▶ **Saved entries**:
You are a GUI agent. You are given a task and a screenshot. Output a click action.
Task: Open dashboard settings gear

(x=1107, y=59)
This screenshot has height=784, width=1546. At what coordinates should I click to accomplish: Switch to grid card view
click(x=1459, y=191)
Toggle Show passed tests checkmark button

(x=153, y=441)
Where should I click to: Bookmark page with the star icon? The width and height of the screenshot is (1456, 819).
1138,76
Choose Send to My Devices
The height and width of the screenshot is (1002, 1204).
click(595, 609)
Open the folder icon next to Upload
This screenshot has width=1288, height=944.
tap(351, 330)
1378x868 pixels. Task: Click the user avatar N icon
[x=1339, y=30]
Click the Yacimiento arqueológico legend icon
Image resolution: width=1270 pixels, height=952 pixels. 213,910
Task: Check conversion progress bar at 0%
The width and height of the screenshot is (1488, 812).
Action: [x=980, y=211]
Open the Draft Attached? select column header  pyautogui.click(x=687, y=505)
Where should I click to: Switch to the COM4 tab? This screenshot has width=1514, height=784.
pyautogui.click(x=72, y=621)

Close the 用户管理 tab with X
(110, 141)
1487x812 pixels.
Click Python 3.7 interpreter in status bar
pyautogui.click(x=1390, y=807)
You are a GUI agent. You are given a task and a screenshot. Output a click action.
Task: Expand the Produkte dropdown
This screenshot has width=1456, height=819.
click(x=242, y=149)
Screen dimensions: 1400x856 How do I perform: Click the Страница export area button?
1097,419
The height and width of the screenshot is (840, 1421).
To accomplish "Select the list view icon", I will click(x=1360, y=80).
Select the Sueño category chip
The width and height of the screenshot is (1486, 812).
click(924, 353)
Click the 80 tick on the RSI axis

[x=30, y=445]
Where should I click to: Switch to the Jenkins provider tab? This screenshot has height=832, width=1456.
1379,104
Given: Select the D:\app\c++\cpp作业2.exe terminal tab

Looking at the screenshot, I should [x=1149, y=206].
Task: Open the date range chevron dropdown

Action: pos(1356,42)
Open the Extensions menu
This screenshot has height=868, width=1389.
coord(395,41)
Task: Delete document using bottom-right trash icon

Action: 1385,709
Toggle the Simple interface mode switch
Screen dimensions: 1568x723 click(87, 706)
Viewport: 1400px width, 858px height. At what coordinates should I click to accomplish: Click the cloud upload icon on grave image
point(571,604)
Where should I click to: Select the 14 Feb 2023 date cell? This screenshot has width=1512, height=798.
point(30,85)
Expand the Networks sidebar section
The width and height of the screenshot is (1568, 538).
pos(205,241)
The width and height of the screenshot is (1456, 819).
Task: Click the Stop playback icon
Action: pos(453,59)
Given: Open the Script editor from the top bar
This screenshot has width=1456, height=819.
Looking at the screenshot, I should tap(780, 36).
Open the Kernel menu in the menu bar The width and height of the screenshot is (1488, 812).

▶ **Problem statement**: Output, exactly and with nothing else, the lines from the line containing "Where should I click to: Select" to the end of the entries.

▶ **Response to this exercise**:
Where should I click to: Select the 14 Feb 2023 date cell? This screenshot has width=1512, height=798.
point(30,85)
Expand the Networks sidebar section
The width and height of the screenshot is (1568, 538).
pos(205,241)
The width and height of the screenshot is (1456, 819).
Task: Click the Stop playback icon
Action: pos(453,59)
Given: Open the Script editor from the top bar
This screenshot has width=1456, height=819.
Looking at the screenshot, I should tap(780, 36).
Open the Kernel menu in the menu bar The width and height of the screenshot is (1488, 812).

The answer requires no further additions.